$\DeclareMathOperator*{\argmax}{argmax}$ $\DeclareMathOperator{\defeq}{\stackrel{def}{=}}$

Rylan Schaeffer > Learning > Numerical Methods

Error Analysis

Error analysis addresses identifying and quantifying causes of error in scientific computing and numerical analysis. Some examples include truncation (i.e. terminating a process early), discretization (i.e. approximating continuous values in a discrete grid), and rounding (i.e. losing precision due to computer float point limitations). For a concrete example involving all three sources of error, consider estimating the derivative of some function $f(x)$ using finite differences:

$ \begin{align} f'(x) \defeq \lim_{h \rightarrow 0} \frac{f(x+h) - f(x)}{h} \approx \hat{f'}(x, h) \defeq \frac{f(x+h) - f(x)}{h} & \end{align} $

This introduces the first source of error: discretization. Irrespective of how accurately we can represent numbers, we'll need to choose a specific value for h. The discretization error is therefore $|f'(x) - \hat{f'}(x, h)|$. The next source of error, truncation, arises when we expand $f(x+h)$ using a Taylor series expansion. However, this infinite serie's terms decline in magnitude due to $n!$ in the denominator, so we might decide to approximate $f(x+h)$ by truncating the series after the Nth term:

$ \begin{align} f(x+h) = \sum_{n=0}^{\infty} \frac{f^{(n)}(x)}{n!} h^n \approx \hat{f}(x + h, N) \defeq \sum_{n=0}^{N} \frac{f^{(n)}(x)}{n!} h^n \end{align} $

The truncation error is therefore $|f(x+h) - \hat{f}(x+h, N)|$. The final source of error, rounding, arises due to limitations in how precisely computers can represent the necessary values $h; f(x); \hat{f}(x + h, N); \hat{f'}(x, h)$.

Condition Number

One property of a function we might be interested in is how sensitive the output is for small input perturbations. There are two common ways to formalize this: the absolute condition number and the relative condition number. The relative condition number $\kappa$ captures whether small input perturbations inflate or attenuate after passing through the function.

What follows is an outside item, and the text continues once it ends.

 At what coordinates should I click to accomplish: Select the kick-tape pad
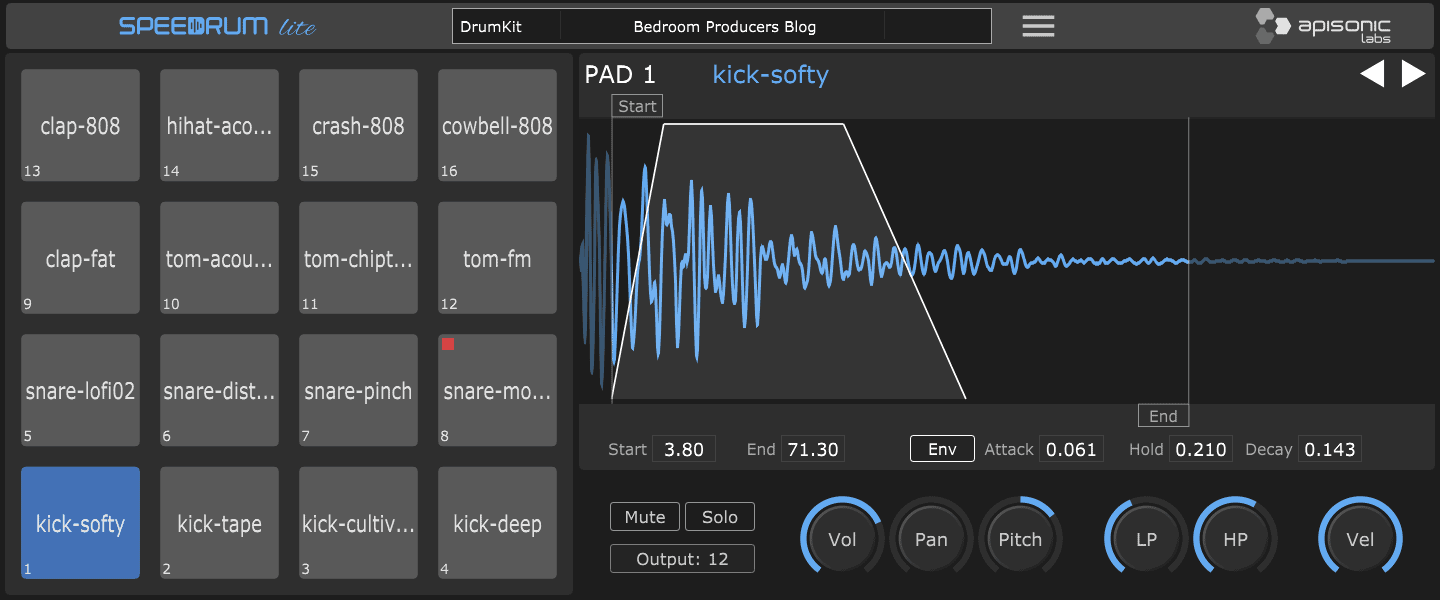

$ \begin{align} \kappa \defeq \lim_{\epsilon \rightarrow 0} \sup_{\lVert \Delta x \rVert \leq \epsilon} \frac{\lVert \Delta f(x) \rVert / \lVert f(x) \rVert}{\lVert \Delta x \rVert / \lVert x \rVert} \end{align} $

We say that a function $f(x)$ with $\kappa > 1$ is "ill-conditioned" as small input perturbations will be amplified, and inversely, a function with $\kappa < 1$ is "well conditioned".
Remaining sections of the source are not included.